- SET TASKS -
a) In the PDP-8 story, rewrite the passage starting with "Load-and-go Assembler (homebrew)" and going on through "(Younger's algorithm) (200)", changing "String package" to "Text package".
b) Write the next part of the PDP-8 story, picking up right after its last line.

Relay-Version: version B 2.10 5/3/83; site utzoo.UUCP
Posting-Version: version B 2.10.2 9/18/84; site topaz.ARPA
Path: utzoo!watmath!clyde!cbosgd!cbdkc1!desoto!packard!topaz!@RUTGERS.ARPA:coraki!pratt@Navajo
From: pratt%Navajo@.ARPA
Newsgroups: net.works
Subject: PDP-8 Story
Message-ID: <1864@topaz.ARPA>
Date: Thu, 2-May-85 00:27:42 EDT
Article-I.D.: topaz.1864
Posted: Thu May  2 00:27:42 1985
Date-Received: Fri, 3-May-85 03:04:08 EDT
Sender: daemon@topaz.ARPA
Organization: Rutgers Univ., New Brunswick, N.J.
Lines: 76

From: coraki!pratt@Navajo (Vaughan Pratt)

A hearty hear-hear for Peter Barada's praise of the PDP-8.  Here's a
PDP-8 story I never got around to telling, but which in retrospect
was a fun project.

At Sydney University in 1969 I wanted a workstation (by concept, not by
name, the word "workstation" didn't appear till the 1980's) on which to
do my Master's thesis project.  The only candidate was a 4K PDP-8
purchased ostensibly as a $10K cog in a $50K wheel consisting of a 338
vector display system.  Simultaneously a psychology Ph.D. student and I
independently realized that it would be perfect for our respective
projects, his to run experiments monitoring interference between human
video and audio channels, mine to write an interactive solver of
syllogisms of the kind Lewis Carroll used to publish in newspapers.  We
agreed that he would have it for the mornings and I for the
afternoons.

When it became clear that my project would not fit, I reduced its scope
to mere translation of English syllogisms into conjunctive normal form,
ready for input into a ground-resolution theorem prover (which I would
have written to turn the project into a Ph.D. thesis had I stayed at
Sydney).  The final program ran entirely within the 4K PDP8 (no
overlays), using a Model 33 10-cps teletype as its only peripheral.
Code and data storage was split 50/50.  Here's the breakdown of memory,
with rough sizes.

Modules:
	Operating System
		Bootstrap Loader (20)
		Load-and-go Assembler (homebrew) (160)
		Debugger (ODT) (400?)
		Interrupt handler (for parallel reading and printing) (90)
	Datatype runtimes
		String package (100)
		List package (cons/car/cdr + "manual" GC) (128)
		Sparse matrix package (for Younger's algorithm) (200)
	Natural language
		Lexical analysis (80)
		Parser (Younger's algorithm) (200)

- SUPPLIED MATERIAL -
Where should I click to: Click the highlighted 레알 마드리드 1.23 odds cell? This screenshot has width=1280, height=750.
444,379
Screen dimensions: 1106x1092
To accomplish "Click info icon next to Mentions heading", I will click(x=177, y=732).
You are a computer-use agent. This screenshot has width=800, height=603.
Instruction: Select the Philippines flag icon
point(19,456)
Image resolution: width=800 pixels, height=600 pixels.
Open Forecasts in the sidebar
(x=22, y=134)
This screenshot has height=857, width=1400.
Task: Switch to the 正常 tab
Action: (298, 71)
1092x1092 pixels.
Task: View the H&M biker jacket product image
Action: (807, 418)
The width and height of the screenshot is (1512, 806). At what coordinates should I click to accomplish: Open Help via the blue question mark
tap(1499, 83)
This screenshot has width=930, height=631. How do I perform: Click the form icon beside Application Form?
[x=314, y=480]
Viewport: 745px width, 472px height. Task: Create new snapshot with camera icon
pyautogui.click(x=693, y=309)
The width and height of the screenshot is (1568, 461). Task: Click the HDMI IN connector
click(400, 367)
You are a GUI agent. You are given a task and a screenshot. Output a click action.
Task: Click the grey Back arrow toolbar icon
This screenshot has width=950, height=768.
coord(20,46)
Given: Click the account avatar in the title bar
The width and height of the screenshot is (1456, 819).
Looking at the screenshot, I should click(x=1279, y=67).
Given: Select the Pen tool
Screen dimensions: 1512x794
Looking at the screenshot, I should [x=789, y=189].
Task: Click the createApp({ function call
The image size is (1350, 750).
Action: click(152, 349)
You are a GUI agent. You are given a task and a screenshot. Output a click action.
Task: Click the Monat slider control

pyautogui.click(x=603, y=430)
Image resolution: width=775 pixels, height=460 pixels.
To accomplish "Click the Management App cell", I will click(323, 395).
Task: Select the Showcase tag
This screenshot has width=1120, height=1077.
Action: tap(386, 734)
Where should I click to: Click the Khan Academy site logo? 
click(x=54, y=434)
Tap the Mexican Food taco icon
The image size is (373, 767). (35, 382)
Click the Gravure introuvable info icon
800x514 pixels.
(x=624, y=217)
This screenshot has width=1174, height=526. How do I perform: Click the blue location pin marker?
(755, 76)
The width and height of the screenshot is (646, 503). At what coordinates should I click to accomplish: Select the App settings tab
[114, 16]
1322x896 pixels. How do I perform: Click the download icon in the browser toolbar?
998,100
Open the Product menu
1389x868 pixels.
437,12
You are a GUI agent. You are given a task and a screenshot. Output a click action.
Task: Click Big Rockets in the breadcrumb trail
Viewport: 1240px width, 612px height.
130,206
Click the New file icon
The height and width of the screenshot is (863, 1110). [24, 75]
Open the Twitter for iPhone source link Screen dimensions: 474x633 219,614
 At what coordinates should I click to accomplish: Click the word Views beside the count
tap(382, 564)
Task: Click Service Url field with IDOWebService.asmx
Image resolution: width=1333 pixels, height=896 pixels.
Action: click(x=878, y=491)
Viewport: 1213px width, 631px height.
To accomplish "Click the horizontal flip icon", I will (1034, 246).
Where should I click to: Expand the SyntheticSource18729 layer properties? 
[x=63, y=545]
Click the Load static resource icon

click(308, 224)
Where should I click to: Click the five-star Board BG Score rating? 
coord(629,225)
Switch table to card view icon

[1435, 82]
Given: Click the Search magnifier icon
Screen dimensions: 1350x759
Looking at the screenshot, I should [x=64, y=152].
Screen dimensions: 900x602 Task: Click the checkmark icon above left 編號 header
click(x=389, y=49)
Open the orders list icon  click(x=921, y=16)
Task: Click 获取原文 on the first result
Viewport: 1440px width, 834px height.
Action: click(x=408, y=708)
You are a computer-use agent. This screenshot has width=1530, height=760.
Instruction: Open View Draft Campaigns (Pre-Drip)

- ANSWERS TO THE EXERCISE -
a)
Load-and-go Assembler (homebrew) (160)
		Debugger (ODT) (400?)
		Interrupt handler (for parallel reading and printing) (90)
	Datatype runtimes
		Text package (100)
		List package (cons/car/cdr + "manual" GC) (128)
		Sparse matrix package (for Younger's algorithm) (200)
	Natural language
		Lexical analysis (80)
		Parser (Younger's algorithm) (200)

b)
		Syntax-directed translator (450)
	Logic
		AND-OR-NOT for CNF expressions (160)
Databases:
	Dictionary: ~150 "closed-class" words (prep., pron.,conj.,adv.) (500)
	Affixes: ~20 prefixes and suffixes
	Grammar: 156 productions (300)
	Semantics: one expression per production, in RPN (250)
Work Areas:
	I/O and string buffers: 256
	Younger matrix: 500
	Free list space: 200

n-word sentences were parsed at .007n**2 seconds, always.  (The n**3
bound for Younger's algorithm is worst case, expect n**2 for typical
grammars of English.)  For each parse the output consisted of a list of
phrases from the sentence each labelled with a letter, and a
conjunctive normal form formula using those letters.  Its biggest
problem was that it would sometimes find half a dozen parses of a
sentence, not all yielding the same output, a problem I did not deal
with.  For about 3/4 of the 200 sentences in Carroll's collection of
syllogisms, at least one of the parses would yield the correct output.
The main problem here was lack of time for tuning the grammar.  The
program did much better than I expected in figuring out the parts of
speech of open class words (nouns, verbs, adjectives) it had not seen
before.

Near the end of the project I found myself squeezing in additional
instructions by patching in jumps to pages where there were still a few
empty words.  No way was this program ever going to get additional
functionality without getting another 4K!

That reminds me, I need to get another megabyte for my Sun, 2Mb is too
small for big Franz packages.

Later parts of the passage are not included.